Saved entries:
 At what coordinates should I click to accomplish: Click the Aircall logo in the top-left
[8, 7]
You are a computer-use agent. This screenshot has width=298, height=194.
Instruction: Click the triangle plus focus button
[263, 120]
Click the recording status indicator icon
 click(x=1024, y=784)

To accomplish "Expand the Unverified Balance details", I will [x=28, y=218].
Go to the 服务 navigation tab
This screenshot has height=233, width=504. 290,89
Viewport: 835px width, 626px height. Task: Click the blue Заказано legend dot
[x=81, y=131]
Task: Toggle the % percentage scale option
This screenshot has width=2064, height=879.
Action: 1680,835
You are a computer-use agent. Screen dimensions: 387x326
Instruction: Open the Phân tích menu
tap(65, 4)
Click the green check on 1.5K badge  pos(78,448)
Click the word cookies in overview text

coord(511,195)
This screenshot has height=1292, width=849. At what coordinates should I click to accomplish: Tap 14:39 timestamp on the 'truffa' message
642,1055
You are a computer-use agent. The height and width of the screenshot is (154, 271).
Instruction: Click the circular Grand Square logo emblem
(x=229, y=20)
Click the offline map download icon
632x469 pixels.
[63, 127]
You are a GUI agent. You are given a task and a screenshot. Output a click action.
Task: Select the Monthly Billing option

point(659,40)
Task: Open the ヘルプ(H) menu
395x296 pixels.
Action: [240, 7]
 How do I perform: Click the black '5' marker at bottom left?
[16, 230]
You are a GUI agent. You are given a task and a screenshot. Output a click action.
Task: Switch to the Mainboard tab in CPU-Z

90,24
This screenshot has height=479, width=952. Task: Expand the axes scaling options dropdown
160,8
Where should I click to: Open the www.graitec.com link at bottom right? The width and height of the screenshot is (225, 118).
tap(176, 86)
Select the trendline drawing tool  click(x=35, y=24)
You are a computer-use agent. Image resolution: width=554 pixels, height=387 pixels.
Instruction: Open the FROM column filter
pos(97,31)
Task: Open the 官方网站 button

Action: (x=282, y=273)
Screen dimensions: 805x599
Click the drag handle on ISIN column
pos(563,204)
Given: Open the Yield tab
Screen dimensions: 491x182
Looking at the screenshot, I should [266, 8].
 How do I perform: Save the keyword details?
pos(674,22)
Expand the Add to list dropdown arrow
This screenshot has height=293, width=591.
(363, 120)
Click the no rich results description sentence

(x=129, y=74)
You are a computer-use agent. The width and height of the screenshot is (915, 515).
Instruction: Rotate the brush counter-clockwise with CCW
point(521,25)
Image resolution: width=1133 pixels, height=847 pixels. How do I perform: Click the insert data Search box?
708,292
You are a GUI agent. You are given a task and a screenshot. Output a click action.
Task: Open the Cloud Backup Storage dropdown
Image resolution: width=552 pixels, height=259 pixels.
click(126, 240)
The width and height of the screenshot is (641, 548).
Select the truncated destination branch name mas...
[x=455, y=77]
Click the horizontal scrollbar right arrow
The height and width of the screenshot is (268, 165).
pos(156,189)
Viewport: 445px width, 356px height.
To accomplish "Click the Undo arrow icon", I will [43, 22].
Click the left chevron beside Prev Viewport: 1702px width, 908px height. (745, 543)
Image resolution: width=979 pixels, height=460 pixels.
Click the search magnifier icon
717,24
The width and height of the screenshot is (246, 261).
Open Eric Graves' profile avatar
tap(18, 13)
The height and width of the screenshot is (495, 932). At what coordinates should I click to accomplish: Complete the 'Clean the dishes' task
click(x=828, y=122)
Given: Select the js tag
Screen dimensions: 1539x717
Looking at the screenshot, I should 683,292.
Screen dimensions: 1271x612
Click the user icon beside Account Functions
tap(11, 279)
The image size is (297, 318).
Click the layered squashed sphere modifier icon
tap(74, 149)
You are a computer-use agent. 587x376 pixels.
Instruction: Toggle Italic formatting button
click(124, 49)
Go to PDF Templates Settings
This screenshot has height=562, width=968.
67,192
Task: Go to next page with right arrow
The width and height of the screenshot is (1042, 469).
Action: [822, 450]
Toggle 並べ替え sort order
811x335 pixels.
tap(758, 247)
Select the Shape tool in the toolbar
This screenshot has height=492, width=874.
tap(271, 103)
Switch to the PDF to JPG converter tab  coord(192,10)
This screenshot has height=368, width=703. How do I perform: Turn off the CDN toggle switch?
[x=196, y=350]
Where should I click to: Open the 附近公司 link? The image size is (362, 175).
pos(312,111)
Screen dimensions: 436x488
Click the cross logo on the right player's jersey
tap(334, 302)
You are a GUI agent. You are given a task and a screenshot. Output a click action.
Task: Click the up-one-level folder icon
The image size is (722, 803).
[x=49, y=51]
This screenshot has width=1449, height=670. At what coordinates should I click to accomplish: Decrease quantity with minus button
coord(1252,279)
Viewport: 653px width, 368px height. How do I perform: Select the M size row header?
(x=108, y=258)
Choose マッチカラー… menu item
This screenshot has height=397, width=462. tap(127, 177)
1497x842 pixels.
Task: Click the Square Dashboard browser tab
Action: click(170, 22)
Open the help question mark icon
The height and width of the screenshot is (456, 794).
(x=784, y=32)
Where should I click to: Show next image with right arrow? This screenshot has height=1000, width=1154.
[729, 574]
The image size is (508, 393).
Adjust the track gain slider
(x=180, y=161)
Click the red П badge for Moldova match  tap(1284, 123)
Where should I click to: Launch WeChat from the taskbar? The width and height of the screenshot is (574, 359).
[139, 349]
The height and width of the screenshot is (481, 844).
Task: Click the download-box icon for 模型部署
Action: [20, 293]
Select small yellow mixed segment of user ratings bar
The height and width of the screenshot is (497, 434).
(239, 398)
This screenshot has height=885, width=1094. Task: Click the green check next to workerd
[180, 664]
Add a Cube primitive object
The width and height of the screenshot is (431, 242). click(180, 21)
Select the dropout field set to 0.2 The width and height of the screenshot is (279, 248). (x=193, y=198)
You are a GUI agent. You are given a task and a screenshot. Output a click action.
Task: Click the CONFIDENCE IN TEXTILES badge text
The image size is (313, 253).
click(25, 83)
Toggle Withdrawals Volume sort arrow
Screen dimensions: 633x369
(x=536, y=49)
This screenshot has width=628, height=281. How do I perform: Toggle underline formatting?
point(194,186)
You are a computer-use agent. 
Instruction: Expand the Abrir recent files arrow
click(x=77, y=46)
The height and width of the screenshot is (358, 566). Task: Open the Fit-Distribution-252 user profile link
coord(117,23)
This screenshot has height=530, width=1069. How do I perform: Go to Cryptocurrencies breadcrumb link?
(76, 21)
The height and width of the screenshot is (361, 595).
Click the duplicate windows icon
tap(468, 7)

What the task requires> Every record above is to be transcribed exactly.

Output of the task>
 At what coordinates should I click to accomplish: Click the Aircall logo in the top-left
[8, 7]
You are a computer-use agent. This screenshot has width=298, height=194.
Instruction: Click the triangle plus focus button
[263, 120]
Click the recording status indicator icon
 click(x=1024, y=784)

To accomplish "Expand the Unverified Balance details", I will [x=28, y=218].
Go to the 服务 navigation tab
This screenshot has height=233, width=504. 290,89
Viewport: 835px width, 626px height. Task: Click the blue Заказано legend dot
[x=81, y=131]
Task: Toggle the % percentage scale option
This screenshot has width=2064, height=879.
Action: 1680,835
You are a computer-use agent. Screen dimensions: 387x326
Instruction: Open the Phân tích menu
tap(65, 4)
Click the green check on 1.5K badge  pos(78,448)
Click the word cookies in overview text

coord(511,195)
This screenshot has height=1292, width=849. At what coordinates should I click to accomplish: Tap 14:39 timestamp on the 'truffa' message
642,1055
You are a computer-use agent. The height and width of the screenshot is (154, 271).
Instruction: Click the circular Grand Square logo emblem
(x=229, y=20)
Click the offline map download icon
632x469 pixels.
[63, 127]
You are a GUI agent. You are given a task and a screenshot. Output a click action.
Task: Select the Monthly Billing option

point(659,40)
Task: Open the ヘルプ(H) menu
395x296 pixels.
Action: [240, 7]
 How do I perform: Click the black '5' marker at bottom left?
[16, 230]
You are a GUI agent. You are given a task and a screenshot. Output a click action.
Task: Switch to the Mainboard tab in CPU-Z

90,24
This screenshot has height=479, width=952. Task: Expand the axes scaling options dropdown
160,8
Where should I click to: Open the www.graitec.com link at bottom right? The width and height of the screenshot is (225, 118).
tap(176, 86)
Select the trendline drawing tool  click(x=35, y=24)
You are a computer-use agent. Image resolution: width=554 pixels, height=387 pixels.
Instruction: Open the FROM column filter
pos(97,31)
Task: Open the 官方网站 button

Action: (x=282, y=273)
Screen dimensions: 805x599
Click the drag handle on ISIN column
pos(563,204)
Given: Open the Yield tab
Screen dimensions: 491x182
Looking at the screenshot, I should [266, 8].
 How do I perform: Save the keyword details?
pos(674,22)
Expand the Add to list dropdown arrow
This screenshot has height=293, width=591.
(363, 120)
Click the no rich results description sentence

(x=129, y=74)
You are a computer-use agent. The width and height of the screenshot is (915, 515).
Instruction: Rotate the brush counter-clockwise with CCW
point(521,25)
Image resolution: width=1133 pixels, height=847 pixels. How do I perform: Click the insert data Search box?
708,292
You are a GUI agent. You are given a task and a screenshot. Output a click action.
Task: Open the Cloud Backup Storage dropdown
Image resolution: width=552 pixels, height=259 pixels.
click(126, 240)
The width and height of the screenshot is (641, 548).
Select the truncated destination branch name mas...
[x=455, y=77]
Click the horizontal scrollbar right arrow
The height and width of the screenshot is (268, 165).
pos(156,189)
Viewport: 445px width, 356px height.
To accomplish "Click the Undo arrow icon", I will [43, 22].
Click the left chevron beside Prev Viewport: 1702px width, 908px height. (745, 543)
Image resolution: width=979 pixels, height=460 pixels.
Click the search magnifier icon
717,24
The width and height of the screenshot is (246, 261).
Open Eric Graves' profile avatar
tap(18, 13)
The height and width of the screenshot is (495, 932). At what coordinates should I click to accomplish: Complete the 'Clean the dishes' task
click(x=828, y=122)
Given: Select the js tag
Screen dimensions: 1539x717
Looking at the screenshot, I should 683,292.
Screen dimensions: 1271x612
Click the user icon beside Account Functions
tap(11, 279)
The image size is (297, 318).
Click the layered squashed sphere modifier icon
tap(74, 149)
You are a computer-use agent. 587x376 pixels.
Instruction: Toggle Italic formatting button
click(124, 49)
Go to PDF Templates Settings
This screenshot has height=562, width=968.
67,192
Task: Go to next page with right arrow
The width and height of the screenshot is (1042, 469).
Action: [822, 450]
Toggle 並べ替え sort order
811x335 pixels.
tap(758, 247)
Select the Shape tool in the toolbar
This screenshot has height=492, width=874.
tap(271, 103)
Switch to the PDF to JPG converter tab  coord(192,10)
This screenshot has height=368, width=703. How do I perform: Turn off the CDN toggle switch?
[x=196, y=350]
Where should I click to: Open the 附近公司 link? The image size is (362, 175).
pos(312,111)
Screen dimensions: 436x488
Click the cross logo on the right player's jersey
tap(334, 302)
You are a GUI agent. You are given a task and a screenshot. Output a click action.
Task: Click the up-one-level folder icon
The image size is (722, 803).
[x=49, y=51]
This screenshot has width=1449, height=670. At what coordinates should I click to accomplish: Decrease quantity with minus button
coord(1252,279)
Viewport: 653px width, 368px height. How do I perform: Select the M size row header?
(x=108, y=258)
Choose マッチカラー… menu item
This screenshot has height=397, width=462. tap(127, 177)
1497x842 pixels.
Task: Click the Square Dashboard browser tab
Action: click(170, 22)
Open the help question mark icon
The height and width of the screenshot is (456, 794).
(x=784, y=32)
Where should I click to: Show next image with right arrow? This screenshot has height=1000, width=1154.
[729, 574]
The image size is (508, 393).
Adjust the track gain slider
(x=180, y=161)
Click the red П badge for Moldova match  tap(1284, 123)
Where should I click to: Launch WeChat from the taskbar? The width and height of the screenshot is (574, 359).
[139, 349]
The height and width of the screenshot is (481, 844).
Task: Click the download-box icon for 模型部署
Action: [20, 293]
Select small yellow mixed segment of user ratings bar
The height and width of the screenshot is (497, 434).
(239, 398)
This screenshot has height=885, width=1094. Task: Click the green check next to workerd
[180, 664]
Add a Cube primitive object
The width and height of the screenshot is (431, 242). click(180, 21)
Select the dropout field set to 0.2 The width and height of the screenshot is (279, 248). (x=193, y=198)
You are a GUI agent. You are given a task and a screenshot. Output a click action.
Task: Click the CONFIDENCE IN TEXTILES badge text
The image size is (313, 253).
click(25, 83)
Toggle Withdrawals Volume sort arrow
Screen dimensions: 633x369
(x=536, y=49)
This screenshot has width=628, height=281. How do I perform: Toggle underline formatting?
point(194,186)
You are a computer-use agent. 
Instruction: Expand the Abrir recent files arrow
click(x=77, y=46)
The height and width of the screenshot is (358, 566). Task: Open the Fit-Distribution-252 user profile link
coord(117,23)
This screenshot has height=530, width=1069. How do I perform: Go to Cryptocurrencies breadcrumb link?
(76, 21)
The height and width of the screenshot is (361, 595).
Click the duplicate windows icon
tap(468, 7)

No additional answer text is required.